··· Records for this exercise ···

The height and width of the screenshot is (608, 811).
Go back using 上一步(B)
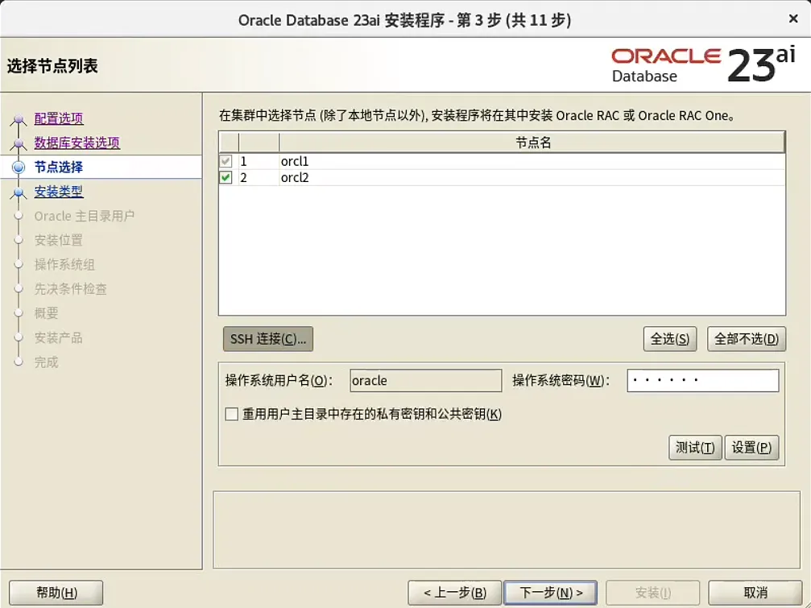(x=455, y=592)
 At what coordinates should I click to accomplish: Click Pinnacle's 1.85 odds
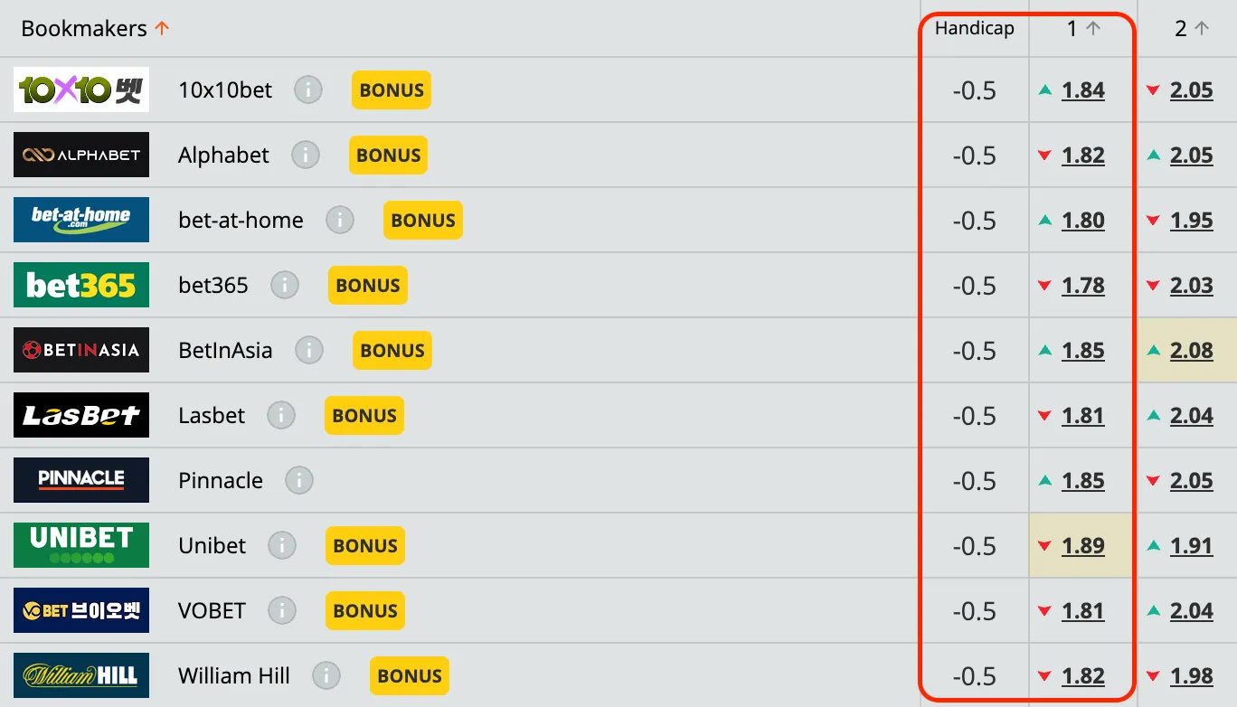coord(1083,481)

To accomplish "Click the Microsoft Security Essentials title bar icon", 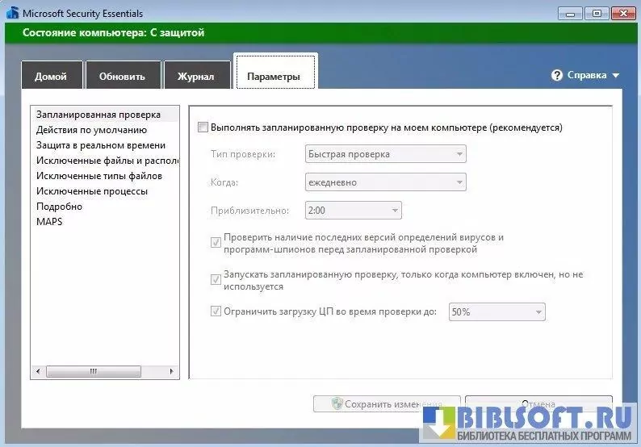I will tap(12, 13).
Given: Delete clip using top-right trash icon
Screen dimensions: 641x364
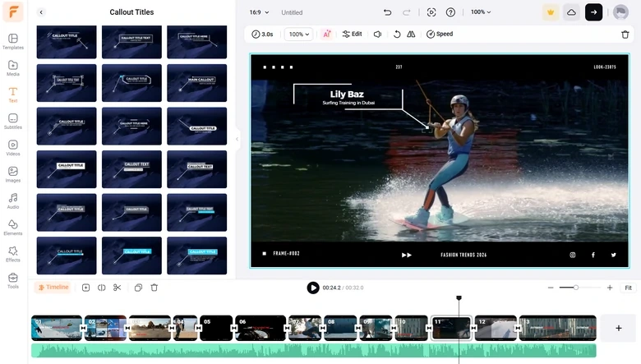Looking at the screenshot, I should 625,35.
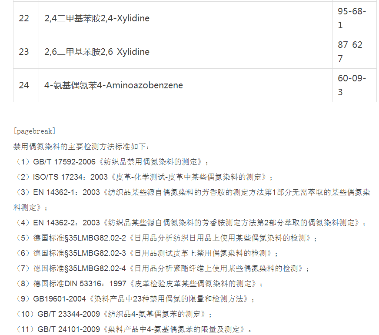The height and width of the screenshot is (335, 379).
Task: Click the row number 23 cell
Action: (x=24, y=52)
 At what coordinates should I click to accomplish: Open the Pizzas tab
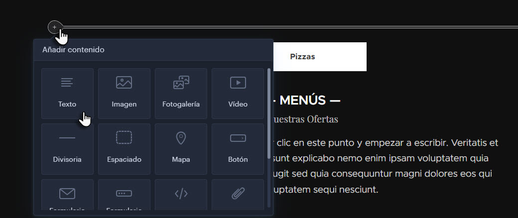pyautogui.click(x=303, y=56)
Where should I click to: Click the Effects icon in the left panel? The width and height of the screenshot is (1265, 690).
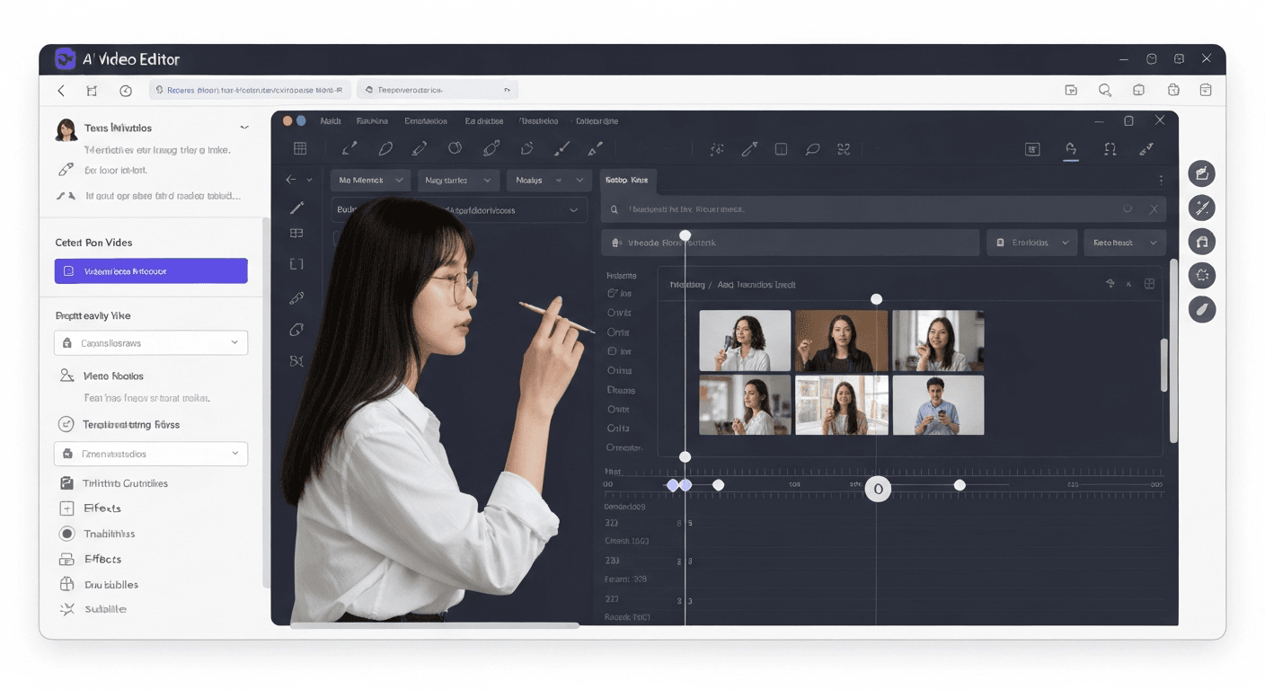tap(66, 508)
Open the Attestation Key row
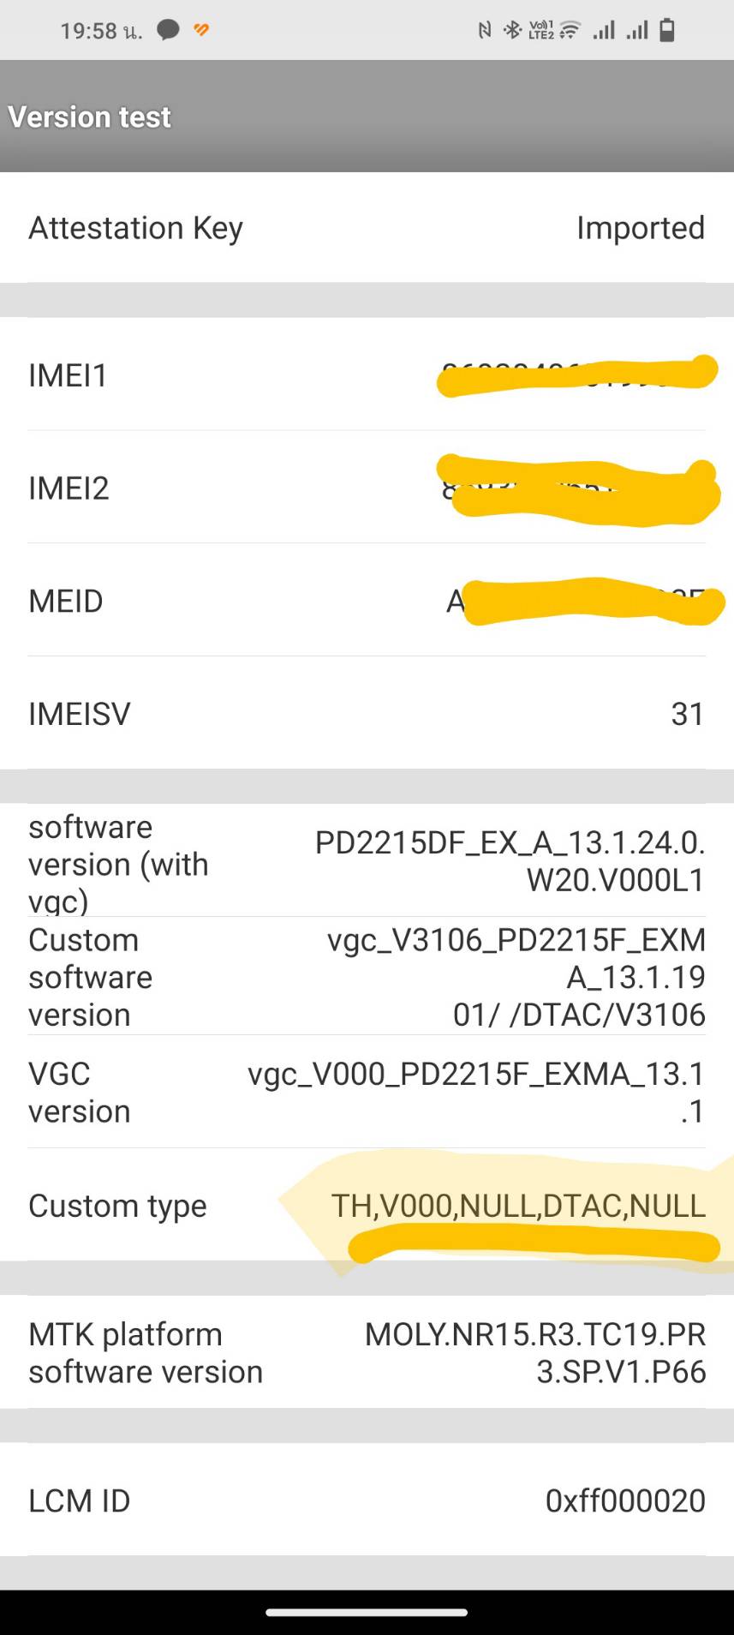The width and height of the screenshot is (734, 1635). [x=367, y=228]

···

Beginning at the line with "Screen dimensions: 641x364", reproduce word for word each line through the last line of the records. Include both ends but no pictures.

Screen dimensions: 641x364
Looking at the screenshot, I should 625,35.
The height and width of the screenshot is (335, 379).
Task: Click the row number 23 cell
Action: (x=24, y=52)
 At what coordinates should I click to accomplish: Open the Pizzas tab
pyautogui.click(x=303, y=56)
Where should I click to: Click the Effects icon in the left panel? The width and height of the screenshot is (1265, 690).
tap(66, 508)
Open the Attestation Key row
The width and height of the screenshot is (734, 1635). [x=367, y=228]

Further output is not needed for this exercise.